SELECTED TEXT »
<<<<
Professor of English and African American Studies Lawrence P. Jackson has been awarded the tenth-annual William Sanders Scarborough Prize by the Modern Language Association (MLA) of America for his book The Indignant Generation: A Narrative History of African American Writers and Critics, 1934―1960, published in 2010. The prize is awarded for an outstanding scholarly study of black American literature or culture. The MLA selection committee described the book as a “magisterial narrative history of African American literature. . . . Beautifully written and rich in historical detail, The Indignant Generation should quickly become a standard work in twentieth-century African American studies and United States publishing history.”

All Wired Up

Professor of English Mark Bauerlein’s The Digital Divide is a compilation of essays by new media thought leaders (most with their own blogs) who write about the Internet’s impact on the social, personal, political, and cultural. Contributors include popular science author Steven Johnson; author of The Shallows: What the Internet Is Doing to Our Brains, Nicholas Carr; business executive and media consultant Don Tapscott; Life Inc. author Douglas Rushkoff; Distracted author Maggie Jackson; connectivity expert Clay Shirky; sociologist Todd Gitlin; and more.

Germ Pioneers

In Germ Theory: Medical Pioneers in Infectious Diseases, Associate Professor of Medicine Robert Gaynes tells the stories of a dozen people whose work changed the way we think about and treat infection, from Hippocrates and Avicenna to Paul Ehrlich and Lillian Wald. Readers will learn how Robert Koch discovered the bacterium that causes tuberculosis; how Edward Jenner, who discovered vaccination, faced down scores of disbelieving colleagues; and how a chance discovery led Louis Pasteur to the idea that virulence of microbes can be altered. Gaynes is also the host for the Centers for Disease Control and Prevention (CDC) weekly MMWR podcast.

The Intuitive Nature of Religion

In Why Religion is Natural and Science Is Not, Professor Robert McCauley, a founder of the cognitive science of religion, posits that our minds are better suited to religious belief than to scientific inquiry. Religion exists in every culture, reaching back thousands of years, specifically because it is so well suited to the human mind, he says, while science is a more recent development because it requires abstract and complex thinking. McCauley is the director of the Center for Mind, Brain, and Culture at Emory.
>>>>
TASK DIRECTIONS »
Write the next portion of the faculty book roundup, picking up after its final sentence. The data that follows comes from a separate source.

COLLECTED DATA »
<<<<
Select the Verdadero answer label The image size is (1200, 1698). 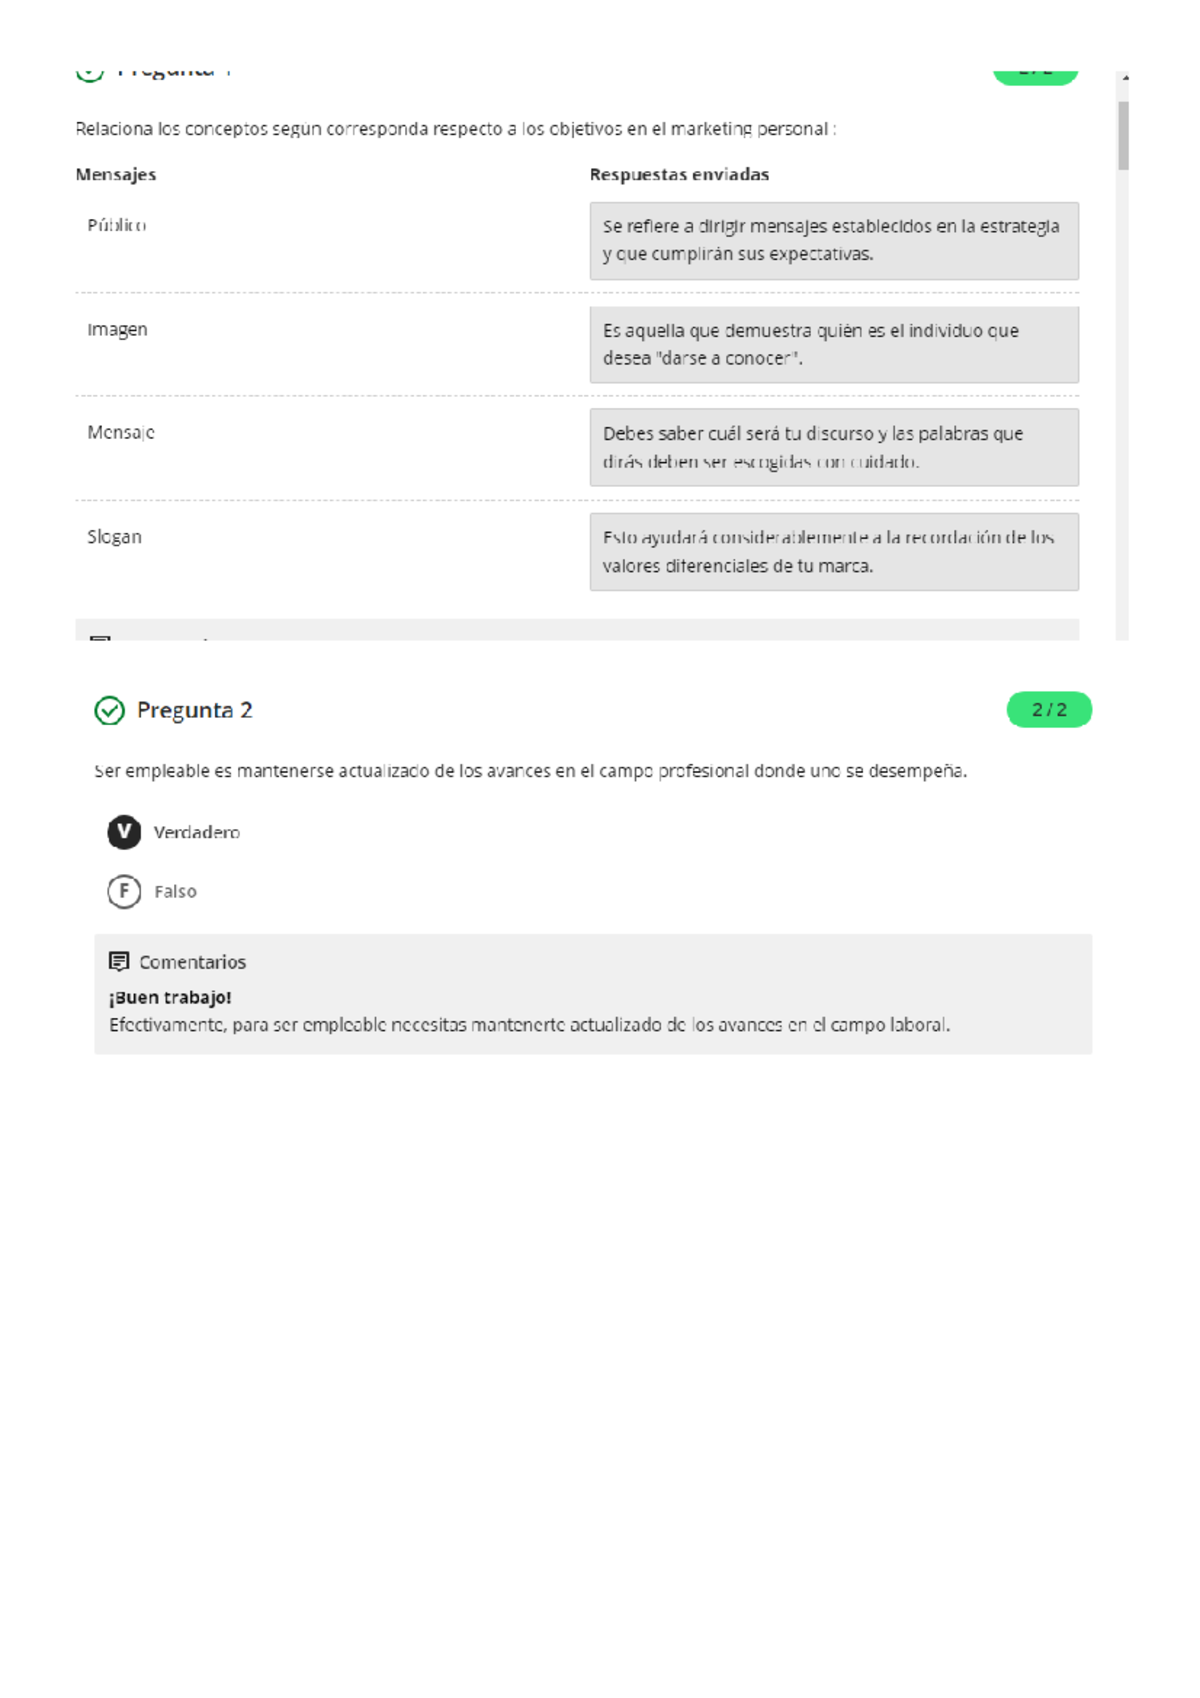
>>>>
RESULT OF THIS EXERCISE »
Heart of Dixie

Alabama native and Associate Professor of American Studies Allen Tullos explores why his home state seems unable to overcome inequities in Alabama Getaway: The Political Imaginary and the Heart of Dixie. Tullos investigates the legacy of George Wallace, challenges Alabaman Condoleezza Rice’s justification of the war in Iraq, and gives attention to the state’s black citizens who have worked tirelessly for inclusion.

Love as Fundamental Right

The Best Love of the Child: Being Loved and Being Taught to Love as the First Human Right, edited by Candler Professor of Christian Ethics Timothy Jackson, makes a convincing argument that being loved is the most fundamental right of all children and that society should make sure children are taught to love. “You only learn to love by first being loved, by receiving it while you’re still in need and without merit,” says Jackson, a senior fellow of Emory’s Center for the Study of Law and Religion. In The Best Love, twenty scholars offer perspectives on what is best for children and how to bring out the best in a child, including facilitating spirituality, sharing family stories, the duties of children, historical lessons in raising a loving child, and the legal responsibilities of parents.

An “Illegal” Life

Debates over immigration are deeply polarized, often resting on stereotypes, but the reality is nuanced, poignant, and complicated. Emory Scholar-in-Residence Marie Friedmann Marquadt’s Living “Illegal”: The Human Face of Unauthorized Immigration recounts information gathered through years of research into the lives of migrants, real people and real families within communities. Living “Illegal” challenges assumptions about why immigrants come to the United States, where they settle, and what constitutes their support systems.